In this work, we will focus on CRA computing integer values, where the updates may only use "+c", for any constant c, and min. For instance:
a, r1 ← r1 + 1 r2 ← r2
With r 1 initialized to 0 and r 2 to ∞, this CRA computes the length of the minimal nonempty block of a's between two #'s. This model has the same expressive power as weighted automata (WA) over the structure (Z, min, +), but the use of registers can simplify the design of functions.
The example above enjoys an extra property that can be used to restrain the model (since a lot of interesting problems are undecidable on WA [1] ). Indeed, no register is used twice in any update function; this property is called copylessness. This syntactic restriction, introduced by Alur et al. [2] and studied by Mazowiecki and Riveros [6] , provably weakens the model. It was the hope of Alur et al. that this would provide a model for which equivalence is decidable.

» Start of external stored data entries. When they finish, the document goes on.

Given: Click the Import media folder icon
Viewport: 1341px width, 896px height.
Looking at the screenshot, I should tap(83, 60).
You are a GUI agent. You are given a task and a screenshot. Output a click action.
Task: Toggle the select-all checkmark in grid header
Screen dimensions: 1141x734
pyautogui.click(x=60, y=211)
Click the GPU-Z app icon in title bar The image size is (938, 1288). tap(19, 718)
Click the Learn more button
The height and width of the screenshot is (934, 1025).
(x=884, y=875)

Semilinearity and decidability of equivalence. Recall that a set R ⊆ Z k is semilinear if it is expressible in first-order logic with addition: FO[<, +]. This latter logic being decidable [8] , semilinearity is a useful tool to show decidability results. For instance, let f, g : A * → Z be expressible in some model for which the images of functions are effectively semilinear. Suppose further that the function h : w → min{2 × f (w), 2 × g(w) + 1} is also in that model. Since the image h(A * ) is effectively semilinear, one can check whether it is always even: this would show that f (w) ≤ g(w) for all w. A first natural question is thus, is copyless CRA (CCRA) such a model?

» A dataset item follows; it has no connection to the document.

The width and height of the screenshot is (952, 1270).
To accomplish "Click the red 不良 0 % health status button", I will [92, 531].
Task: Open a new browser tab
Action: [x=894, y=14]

Iterating min breaks semilinearity. Deterministic automata equipped with copyless registers with only "+c" updates are quite well-behaved [3, Section 6] ; in particular, the set R = {r | r are the values of the registers at the end of an accepting run} is semilinear. Naturally, min{x, y} is expressible in FO[<, +], hence FO[<, +] = FO[<, +, min] (even, and this is not immediate, when the extra value ∞ is added [4] ). This entails that if we were to give to these automata the ability to do a constant number of min, we would still have that R is semilinear. In this paper, it is shown that if the number of min is unbounded along runs, then the set is not semilinear (see the proof of Theorem 3 for a simple construction), and that it is undecidable to check whether R is semilinear.

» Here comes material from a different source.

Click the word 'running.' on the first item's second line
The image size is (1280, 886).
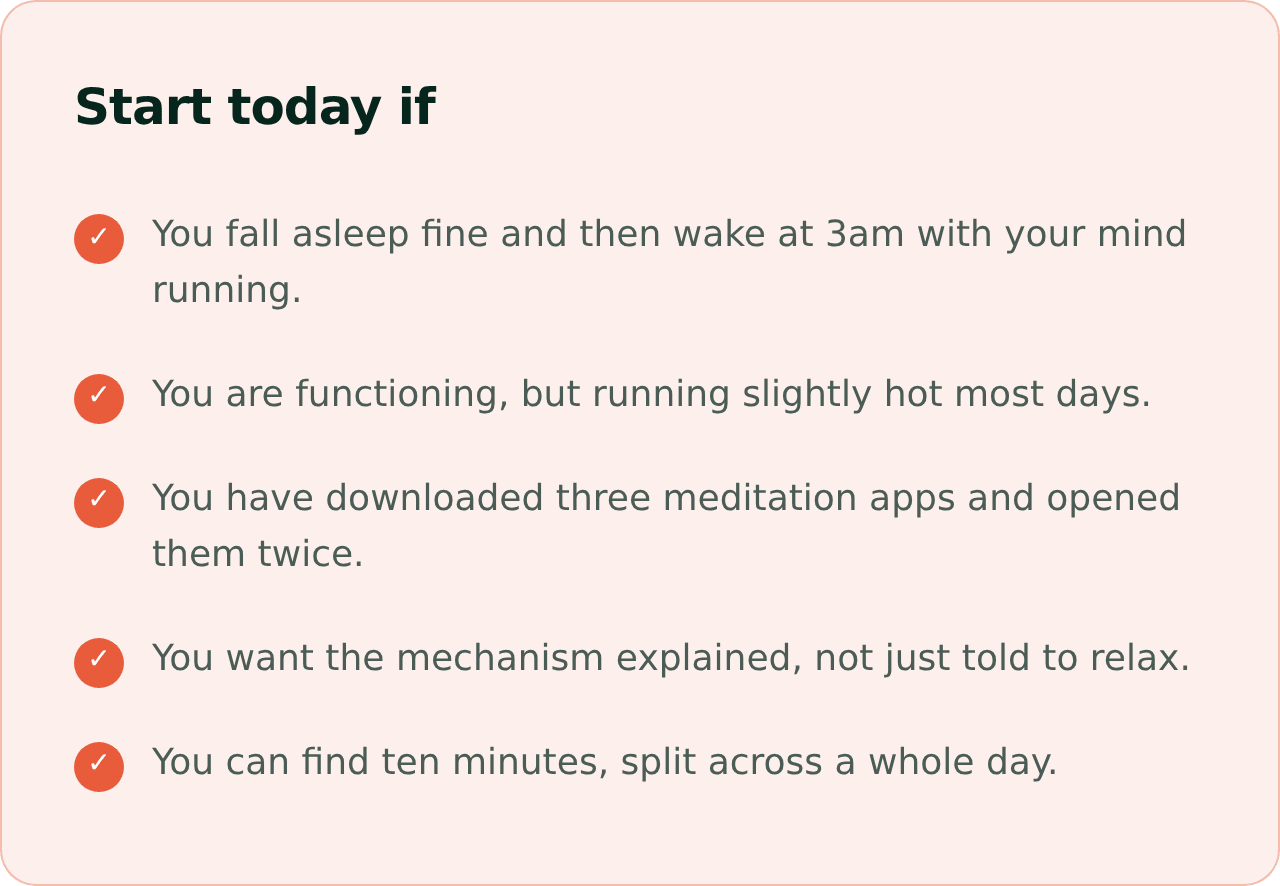tap(227, 291)
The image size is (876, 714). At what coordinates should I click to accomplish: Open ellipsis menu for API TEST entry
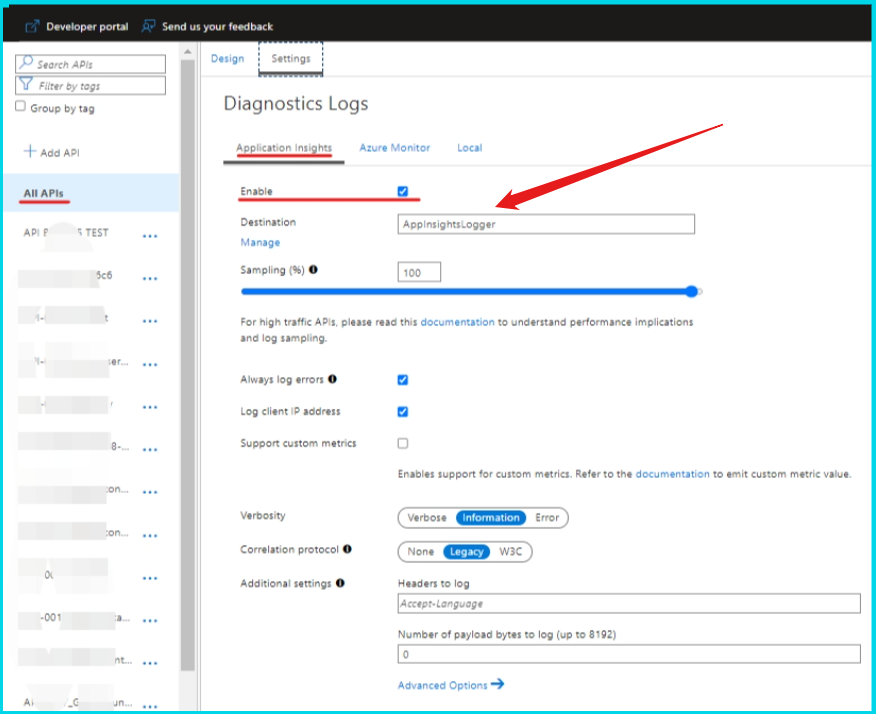(x=150, y=236)
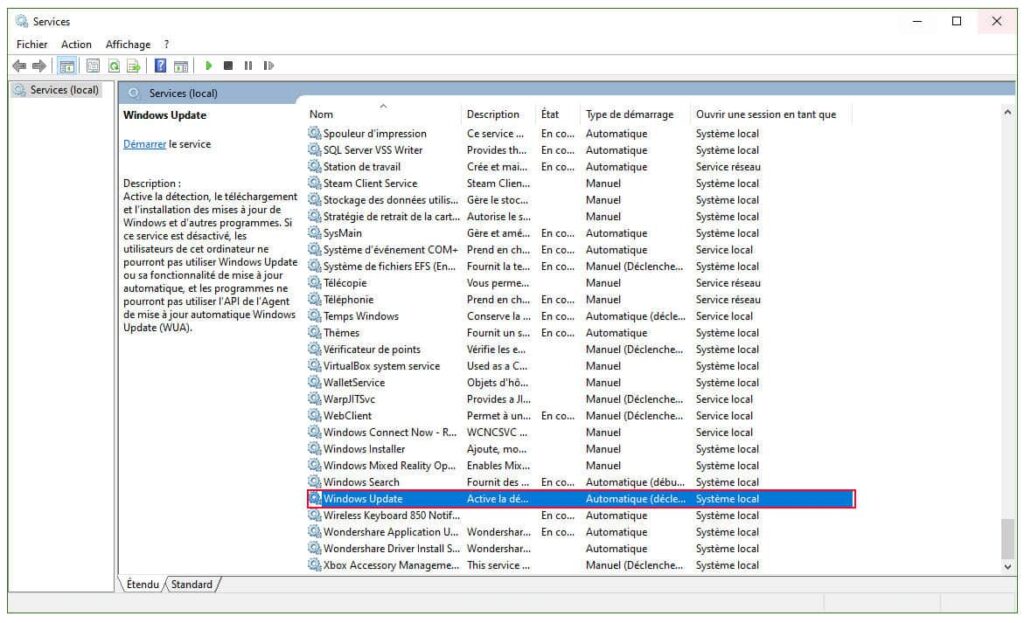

Contributions. Beyond considerations on semilinearity, we show that CCRA over N can simulate the runs of counter machines with zero-tests (Theorem 1). Intuitively, the only words mapped by the CCRA to an even value are the correct executions of the counter machine. This construction is then used to show that equivalence is undecidable for CCRA over N and that upper-boundedness is undecidable for WA. To better gauge the expressiveness of CCRA, we show that they are a weak form of linearly-ambiguous WA, that is, WA for which no word w has more than k × |w| accepting runs, for some constant k (see drawing on page 6). Since the problems we tackle are decidable for finitely-ambiguous WA, CCRA are arguably the simplest generalization of deterministic WA for which equivalence is undecidable.
Preliminaries
We assume familiarity with automata theory, for which we settle some notations. We write N for {0, 1, 2, . . .}, Z for the integers, and define N ∞ = N ∪ {∞} and Z ∞ = Z ∪ {∞}. Naturally, min{. . . , ∞, . . .} stays the same when removing the ∞ value, and we set min ∅ = ∞. For any k ≥ 1, we write [k] for {1, 2, . . . , k}. We write ε for the empty word.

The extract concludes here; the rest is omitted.